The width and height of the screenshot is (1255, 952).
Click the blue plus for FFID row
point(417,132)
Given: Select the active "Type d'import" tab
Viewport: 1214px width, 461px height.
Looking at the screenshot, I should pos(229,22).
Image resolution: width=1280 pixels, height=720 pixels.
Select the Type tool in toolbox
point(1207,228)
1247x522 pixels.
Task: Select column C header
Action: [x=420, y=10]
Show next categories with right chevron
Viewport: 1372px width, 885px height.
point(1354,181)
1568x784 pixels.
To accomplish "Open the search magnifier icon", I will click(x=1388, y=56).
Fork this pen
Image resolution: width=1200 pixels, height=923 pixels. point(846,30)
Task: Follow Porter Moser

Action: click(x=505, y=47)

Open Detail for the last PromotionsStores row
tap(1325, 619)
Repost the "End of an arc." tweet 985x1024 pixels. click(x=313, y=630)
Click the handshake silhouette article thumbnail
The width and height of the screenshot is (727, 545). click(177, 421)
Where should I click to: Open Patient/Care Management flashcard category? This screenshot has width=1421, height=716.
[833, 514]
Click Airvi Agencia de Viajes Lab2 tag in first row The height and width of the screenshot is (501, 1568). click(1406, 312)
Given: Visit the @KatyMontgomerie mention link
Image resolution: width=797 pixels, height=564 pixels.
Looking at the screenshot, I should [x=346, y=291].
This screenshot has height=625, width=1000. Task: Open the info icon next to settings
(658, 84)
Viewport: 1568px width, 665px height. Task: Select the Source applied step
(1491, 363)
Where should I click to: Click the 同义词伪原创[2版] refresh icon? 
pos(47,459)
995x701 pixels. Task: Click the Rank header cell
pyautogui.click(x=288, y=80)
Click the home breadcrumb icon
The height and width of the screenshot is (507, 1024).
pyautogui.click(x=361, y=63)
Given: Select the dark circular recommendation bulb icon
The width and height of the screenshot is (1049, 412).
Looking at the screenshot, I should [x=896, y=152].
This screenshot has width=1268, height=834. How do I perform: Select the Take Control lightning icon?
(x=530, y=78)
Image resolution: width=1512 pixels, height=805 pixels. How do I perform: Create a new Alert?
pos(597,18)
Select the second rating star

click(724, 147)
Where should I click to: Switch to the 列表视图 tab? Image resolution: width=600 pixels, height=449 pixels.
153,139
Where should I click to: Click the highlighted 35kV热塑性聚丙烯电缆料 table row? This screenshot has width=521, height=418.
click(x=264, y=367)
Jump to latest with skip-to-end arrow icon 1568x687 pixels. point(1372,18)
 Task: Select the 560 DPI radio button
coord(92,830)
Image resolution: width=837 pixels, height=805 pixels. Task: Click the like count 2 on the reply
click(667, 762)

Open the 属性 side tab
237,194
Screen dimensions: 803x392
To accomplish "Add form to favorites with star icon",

--*--

## Exercise details
A faithful copy is required of the lines from the one with "pixels. click(x=313, y=630)" through the last line of the data; please add nothing.

## Answer box
Repost the "End of an arc." tweet 985x1024 pixels. click(x=313, y=630)
Click the handshake silhouette article thumbnail
The width and height of the screenshot is (727, 545). click(177, 421)
Where should I click to: Open Patient/Care Management flashcard category? This screenshot has width=1421, height=716.
[833, 514]
Click Airvi Agencia de Viajes Lab2 tag in first row The height and width of the screenshot is (501, 1568). click(1406, 312)
Given: Visit the @KatyMontgomerie mention link
Image resolution: width=797 pixels, height=564 pixels.
Looking at the screenshot, I should [x=346, y=291].
This screenshot has height=625, width=1000. Task: Open the info icon next to settings
(658, 84)
Viewport: 1568px width, 665px height. Task: Select the Source applied step
(1491, 363)
Where should I click to: Click the 同义词伪原创[2版] refresh icon? 
pos(47,459)
995x701 pixels. Task: Click the Rank header cell
pyautogui.click(x=288, y=80)
Click the home breadcrumb icon
The height and width of the screenshot is (507, 1024).
pyautogui.click(x=361, y=63)
Given: Select the dark circular recommendation bulb icon
The width and height of the screenshot is (1049, 412).
Looking at the screenshot, I should [x=896, y=152].
This screenshot has width=1268, height=834. How do I perform: Select the Take Control lightning icon?
(x=530, y=78)
Image resolution: width=1512 pixels, height=805 pixels. How do I perform: Create a new Alert?
pos(597,18)
Select the second rating star

click(724, 147)
Where should I click to: Switch to the 列表视图 tab? Image resolution: width=600 pixels, height=449 pixels.
153,139
Where should I click to: Click the highlighted 35kV热塑性聚丙烯电缆料 table row? This screenshot has width=521, height=418.
click(x=264, y=367)
Jump to latest with skip-to-end arrow icon 1568x687 pixels. point(1372,18)
 Task: Select the 560 DPI radio button
coord(92,830)
Image resolution: width=837 pixels, height=805 pixels. Task: Click the like count 2 on the reply
click(667, 762)

Open the 属性 side tab
237,194
Screen dimensions: 803x392
To accomplish "Add form to favorites with star icon",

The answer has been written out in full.